December 5, 2012

Palermo residents vote to withdraw from RSU 12

By Susan McMillan
Staff Writer

PALERMO -- In a vote at a special town meeting Wednesday, Palermo became the third town in Regional School Unit 12 to seek withdrawal from the RSU.

In a gathering of about 80 residents, only a handful voted against the petition. Palermo will form a committee to negotiate a withdrawal from the RSU and give the committee up to $15,000 to spend.

Residents who spoke in favor of the petition said they never liked the idea of giving up local control but felt coerced into joining an RSU because of financial penalties that have since been eliminated.

Several residents also said they are worried about a substantial increase in taxes that will result from a new cost-sharing plan approved in an RSU-wide referendum in November.

"Palermo school used to be a cost-efficient, high-achieving school with a lot of local control," one woman said. "Now it feels like we are not doing as well on tests scores, and we are being asked to take on more of a financial burden."

RSU 12 school board member Don Barrett said being in an RSU has benefits, but decision-making in RSU 12 is weighted toward wealthier towns in the southern part of the district that are culturally and socioeconomically different from Palermo.

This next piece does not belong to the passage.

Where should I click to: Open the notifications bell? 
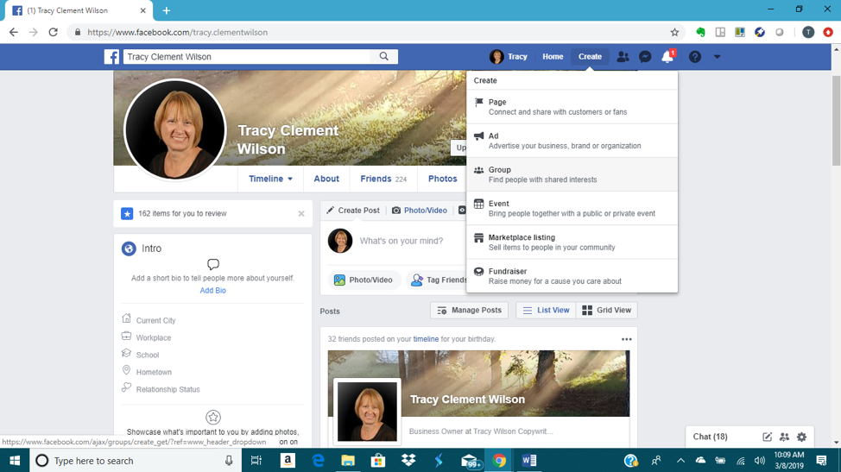(x=667, y=57)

Palermo has two representatives on RSU 12's 21-member board.

Wiscasset and Westport island voted in June to form withdrawal committees. RSU 12 also includes Alna, Chelsea, Somerville, Whitefield and Windsor.

RSU 12 board Chairwoman Hilary Holm, who represents Whitefield, urged Palermo residents not to rush into the withdrawal process without exploring what it would cost to educate the town's children and who among the town's neighbors could be partners in an alternative organizational structure.

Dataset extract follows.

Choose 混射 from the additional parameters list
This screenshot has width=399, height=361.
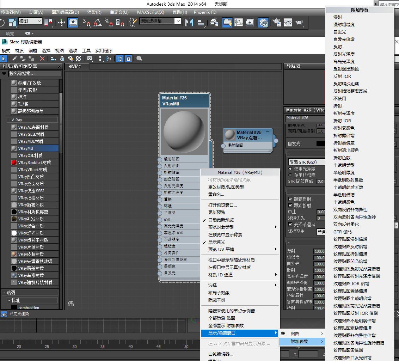(338, 17)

Holm acknowledged that the new cost-sharing plan will cost Palermo more, but she said the school board thought it was the fairest way to split costs because it charges every town the same amount per pupil.

Palermo residents who objected said they thought it would be more fair to charge towns based on what it costs to educate their students.

The committee established by Wednesday's vote will negotiate with the RSU to create a plan for returning Palermo's assets -- such as the school building and buses -- and providing for the education of its students.

That plan then will go to referendum in Palermo for a binding vote. The process could take a year or more.

Also at Wednesday's special town meeting, residents approved the purchase of a new road grader, using $86,000 from the town's grader fund and $64,200 from surplus.